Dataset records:
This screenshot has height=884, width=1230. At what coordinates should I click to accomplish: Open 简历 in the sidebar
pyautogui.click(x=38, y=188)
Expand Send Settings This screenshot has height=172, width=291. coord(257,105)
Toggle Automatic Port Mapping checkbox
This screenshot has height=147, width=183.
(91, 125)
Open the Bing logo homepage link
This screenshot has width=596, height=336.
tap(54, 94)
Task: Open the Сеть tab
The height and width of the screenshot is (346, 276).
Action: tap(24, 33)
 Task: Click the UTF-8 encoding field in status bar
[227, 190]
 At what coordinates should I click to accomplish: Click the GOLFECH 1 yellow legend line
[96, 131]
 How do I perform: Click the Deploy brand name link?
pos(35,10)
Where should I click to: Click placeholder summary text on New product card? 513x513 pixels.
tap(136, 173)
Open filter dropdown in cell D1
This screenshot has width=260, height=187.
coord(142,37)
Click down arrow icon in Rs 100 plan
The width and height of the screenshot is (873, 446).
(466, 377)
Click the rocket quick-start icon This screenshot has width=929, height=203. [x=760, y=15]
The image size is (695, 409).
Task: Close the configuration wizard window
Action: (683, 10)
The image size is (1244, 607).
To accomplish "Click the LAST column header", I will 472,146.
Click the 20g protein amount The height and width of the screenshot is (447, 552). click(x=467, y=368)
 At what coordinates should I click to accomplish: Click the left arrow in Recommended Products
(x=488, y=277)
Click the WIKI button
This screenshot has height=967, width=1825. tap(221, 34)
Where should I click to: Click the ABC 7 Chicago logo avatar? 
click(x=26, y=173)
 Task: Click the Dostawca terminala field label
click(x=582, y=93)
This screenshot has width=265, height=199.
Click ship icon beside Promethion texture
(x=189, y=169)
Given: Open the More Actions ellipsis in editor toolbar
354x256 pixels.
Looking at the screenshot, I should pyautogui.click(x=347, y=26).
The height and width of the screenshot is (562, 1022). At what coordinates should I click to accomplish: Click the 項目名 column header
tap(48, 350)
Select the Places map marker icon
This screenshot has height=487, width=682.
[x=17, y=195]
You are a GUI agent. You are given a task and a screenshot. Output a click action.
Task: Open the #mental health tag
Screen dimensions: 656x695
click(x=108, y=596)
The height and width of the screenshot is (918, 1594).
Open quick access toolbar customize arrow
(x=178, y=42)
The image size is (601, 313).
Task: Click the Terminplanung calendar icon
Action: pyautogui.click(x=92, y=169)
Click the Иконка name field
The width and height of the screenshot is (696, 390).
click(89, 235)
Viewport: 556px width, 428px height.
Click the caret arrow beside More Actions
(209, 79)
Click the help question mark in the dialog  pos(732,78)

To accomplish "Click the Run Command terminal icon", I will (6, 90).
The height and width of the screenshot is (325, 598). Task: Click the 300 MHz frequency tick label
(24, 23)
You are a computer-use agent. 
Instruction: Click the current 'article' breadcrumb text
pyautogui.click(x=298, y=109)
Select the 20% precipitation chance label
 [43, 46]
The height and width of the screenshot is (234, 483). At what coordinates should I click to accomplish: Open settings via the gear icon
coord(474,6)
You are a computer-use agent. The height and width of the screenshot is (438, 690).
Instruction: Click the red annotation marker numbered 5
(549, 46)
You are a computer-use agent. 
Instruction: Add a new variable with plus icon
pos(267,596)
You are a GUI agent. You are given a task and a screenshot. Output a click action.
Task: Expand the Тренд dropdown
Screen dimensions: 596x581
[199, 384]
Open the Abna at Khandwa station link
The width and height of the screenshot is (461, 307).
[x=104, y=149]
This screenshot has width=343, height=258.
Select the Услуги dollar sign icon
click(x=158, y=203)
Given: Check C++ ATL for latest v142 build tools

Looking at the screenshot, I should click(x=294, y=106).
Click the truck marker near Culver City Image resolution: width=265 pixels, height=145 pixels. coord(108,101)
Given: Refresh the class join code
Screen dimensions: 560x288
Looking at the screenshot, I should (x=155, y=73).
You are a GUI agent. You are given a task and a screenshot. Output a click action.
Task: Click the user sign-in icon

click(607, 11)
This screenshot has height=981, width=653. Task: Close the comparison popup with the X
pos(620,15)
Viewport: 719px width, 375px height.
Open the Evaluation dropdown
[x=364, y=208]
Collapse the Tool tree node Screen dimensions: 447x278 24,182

Task instructions. Please, from the entries above, set down exactly the lines from the one containing "Click the caret arrow beside More Actions" through the one containing "Task: Expand the Тренд dropdown", and only those.

Result below.
Click the caret arrow beside More Actions
(209, 79)
Click the help question mark in the dialog  pos(732,78)

To accomplish "Click the Run Command terminal icon", I will (6, 90).
The height and width of the screenshot is (325, 598). Task: Click the 300 MHz frequency tick label
(24, 23)
You are a computer-use agent. 
Instruction: Click the current 'article' breadcrumb text
pyautogui.click(x=298, y=109)
Select the 20% precipitation chance label
 [43, 46]
The height and width of the screenshot is (234, 483). At what coordinates should I click to accomplish: Open settings via the gear icon
coord(474,6)
You are a computer-use agent. The height and width of the screenshot is (438, 690).
Instruction: Click the red annotation marker numbered 5
(549, 46)
You are a computer-use agent. 
Instruction: Add a new variable with plus icon
pos(267,596)
You are a GUI agent. You are given a task and a screenshot. Output a click action.
Task: Expand the Тренд dropdown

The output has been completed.